Four acceptability experiments on island effects in Korean (involving a whether-island and an adjunct island) in native and Korean-English bilinguals (i.e. heritage speakers of Korean) revealed the presence of a whether-island but the absence of an adjunct island in Korean in both native and heritage speakers of Korean. Another five acceptability experiments on island effects in English (a whether-island, a wh-island, and three types of adjunct islands) showed that Korean-English bilinguals, grouped according to their AoA (i.e. Heritage: AoA 0-5, Early: AoA 6-10, and Late: AoA 11-14), displayed adjunct island effects but either had weaker whether/wh-island effects than native speakers or lacked these effects altogether. Their island effect sizes, measured by DD scores, indicated that islands get weaker with increasing AoA. There was also found a positive correlation between AoA and length effects in bilinguals, suggesting a difficulty with long-distance dependencies as AoA increases.
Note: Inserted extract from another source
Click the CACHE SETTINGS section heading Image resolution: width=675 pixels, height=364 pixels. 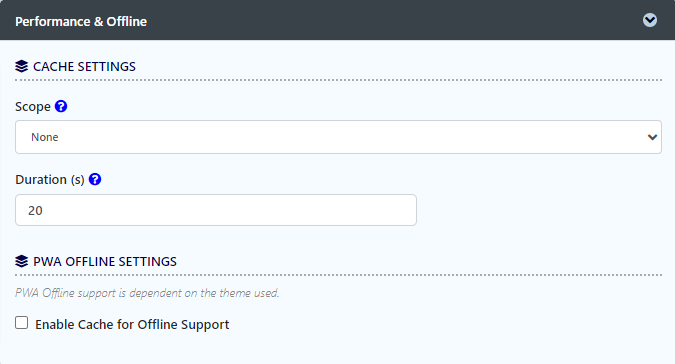click(x=84, y=67)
The present study shows that Korean exhibits some islands, and Korean-English bilinguals display native-like island effects in both English and Korean, despite the possibly different learning environments of bilinguals, and the different status of islands in their two languages. These results are discussed in light of the cross-linguistic similarities and differences in islands, and the role of input in island effects.

 

 

UCSD Phonetics Lab at ICPhS

UCSD’s Phonetics Lab will have 6 oral and poster presentations at the 2015 International Congress of Phonetic Sciences, August 10-15 in Glasgow, Scotland!

  • Lexical and post-lexical tone in Choguita Rarámuri. Marc Garellek, Andrés Aguilar, Gabriela Caballero, and Lucien Carroll
  • Coda glottalization in American English. Scott Seyfarth and Marc Garellek
  • Acoustic properties of different kinds of creaky voice. Patricia Keating (UCLA), Marc Garellek, and Jody Kreiman (UCLA)
  • An experimental investigation of tonogenesis in Punjabi. Jasmeen Kanwal and Amanda Ritchart
  • The phonetics and distribution of non-question rises in two varieties of American English. Meghan Armstrong (UMass), Page Piccinini, and Amanda Ritchart
  • Voice onset time in Spanish-English spontaneous code-switching. Page Piccinini and Amalia Arvaniti (Kent)

Page Piccinini, Amanda Ritchart, and Scott Seyfarth also received IPA Student Awards. Only 6 students from the US were awarded the prize. Congratulations!